Friday, 7 September 2012

Interview with Vladimir Putin


Putin slams UK hypocrisy over Assange
Russian President Vladimir Putin has accused the British government of hypocrisy over the order to extradite WikiLeaks founder Julian Assange to Sweden to face questioning over the sex assault claims, arguing that the case seems to be “political”.

6 September, 2012


Interviewing with the RT news channel, he said that the decision of the judicial system in Britain concerning Assange’s extradition to the North European country clearly shows the UK government’s “double standards”.

As far as I know, Ecuador asked Sweden for guarantees that Assange will not be extradited from Sweden to the United States. It has received no such guarantees. Of course, this leads one to think that this is a political case,” Putin said.

After the Ecuadorian government granted Assange political asylum on August 16, Britain vowed to prevent the 41-year-old Australian activist leave the country, insisting that it would still move to extradite him to Sweden. However, it is believed that Assange’s extradition to the North European country is a cover for sending him to the US, where the WikiLeaks revelation of the US diplomatic cables created massive embarrassment for Washington in 2010.

Meanwhile, in a meeting with foreign journalists in Spain’s capital Madrid, Assange's lawyer Baltazar Garzon said that based on information he obtained from people who have testified in the probe of Bradley Manning, US prosecutors have secretly launched an investigation into Assange and WikiLeaks.

Following the release of hundreds of thousands of classified US documents by the whistleblower website WikiLeaks, Bradley Manning, a US army soldier, was arrested in Iraq over the suspicion that he had passed the information to Assange.

The procedure [against Assange] exists.

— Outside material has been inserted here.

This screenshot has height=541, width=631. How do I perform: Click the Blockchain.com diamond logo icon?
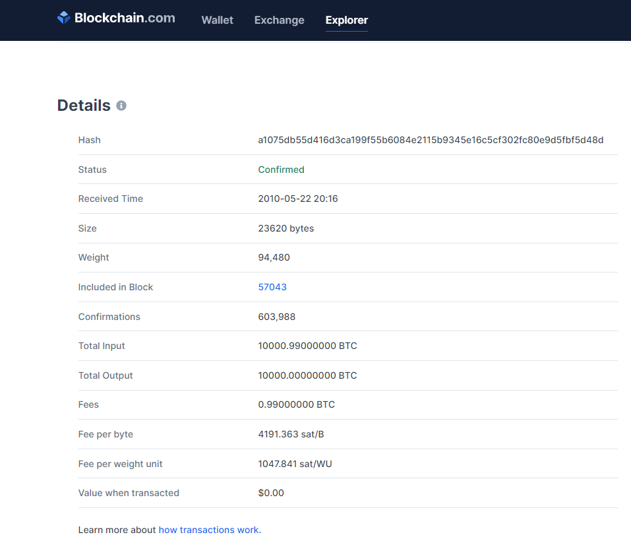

We are going to ask US authorities to tell us if they have launched a procedure against WikiLeaks that affects Julian Assange,” Garzon said.

Earlier this month, Russian Foreign Minister Sergei Lavrov condemned British officials’ threats to storm the Ecuadorian embassy in London as unlawful and urged the UK government to respect Assange’s rights as a political refugee.

Lecturing students and professors of Moscow State Institute of International Relations (MGIMO), which is affiliated with the Russian Ministry of Foreign Affairs, Lavrov said that under international laws, it would be illegal for the UK police to raid the South American country’s diplomatic mission in the UK capital, where the WikiLeaks founder has taken refuge for more than two months.

Meanwhile, backtracking on the UK government’s intransigence on the issue of Assange, British Foreign Secretary William Hague called for a diplomatic solution to the stand-off with Ecuador over the activist in a written statement to the House of Commons on September 3.

Two days later on Wednesday September 5, in response to UK’s request, Ecuadorian Foreign Minister Ricardo Patino said his government would resume talks with Britain this week over the fate of the WikiLeaks founder.